*Exercise description*: Return every line of the listing below that contains the string "pixels". Case counts when matching.
+--
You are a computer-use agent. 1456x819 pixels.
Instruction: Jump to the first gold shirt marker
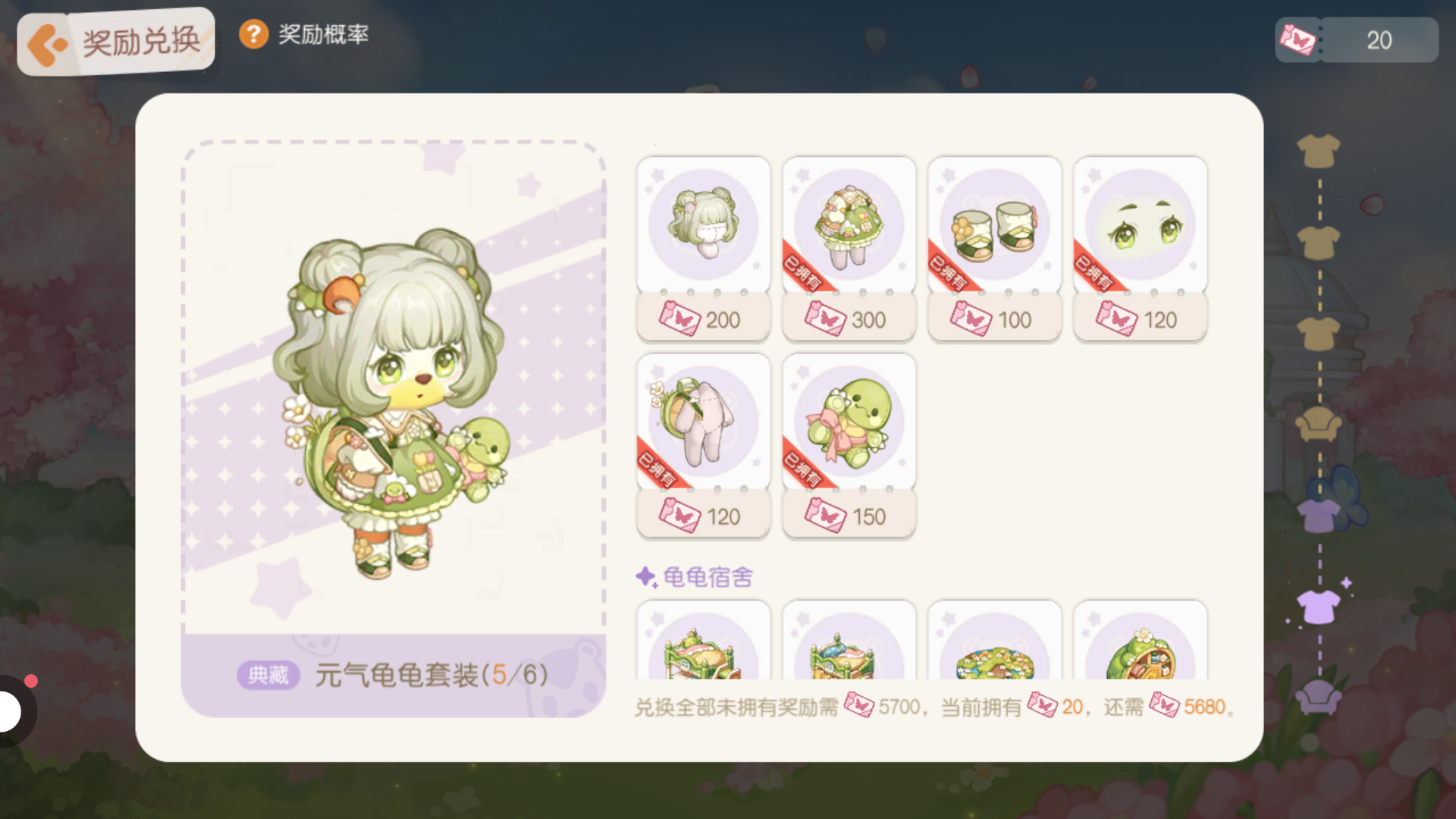click(1319, 151)
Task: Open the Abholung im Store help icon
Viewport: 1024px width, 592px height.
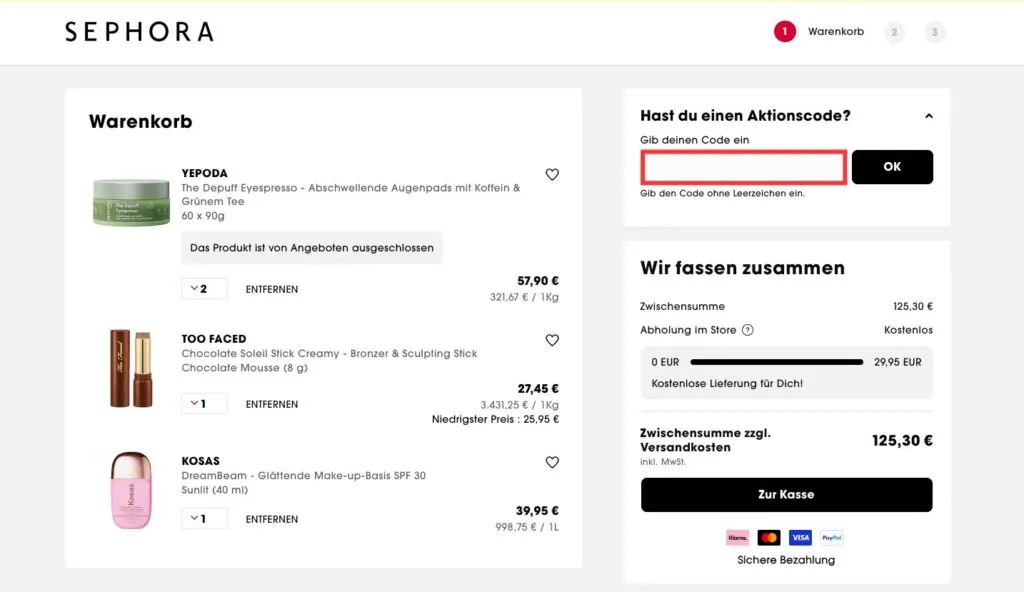Action: [x=746, y=330]
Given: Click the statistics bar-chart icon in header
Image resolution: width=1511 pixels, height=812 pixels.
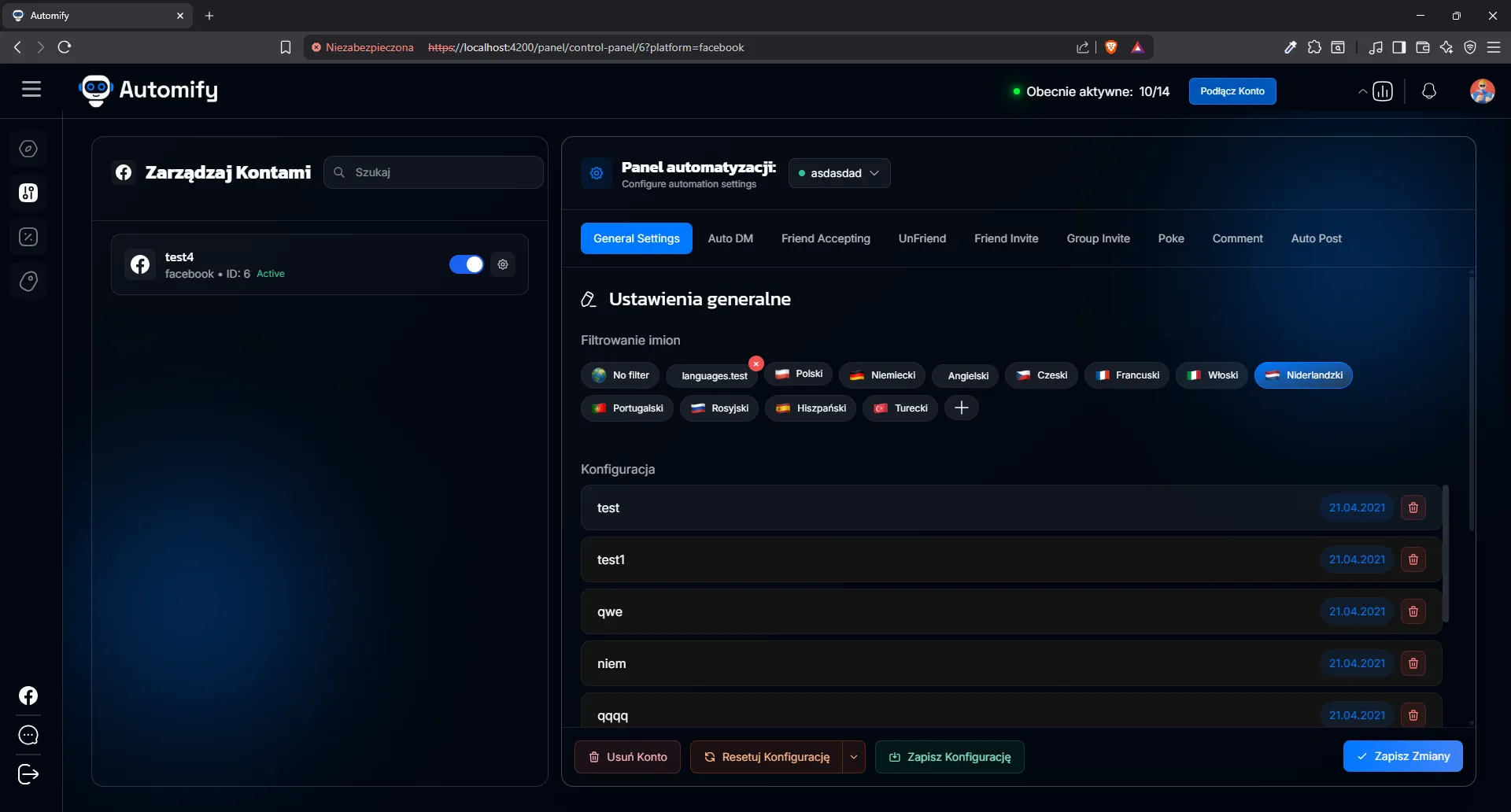Looking at the screenshot, I should (x=1382, y=90).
+--
*Full answer*:
You are a computer-use agent. 1456x819 pixels.
Image resolution: width=1511 pixels, height=812 pixels.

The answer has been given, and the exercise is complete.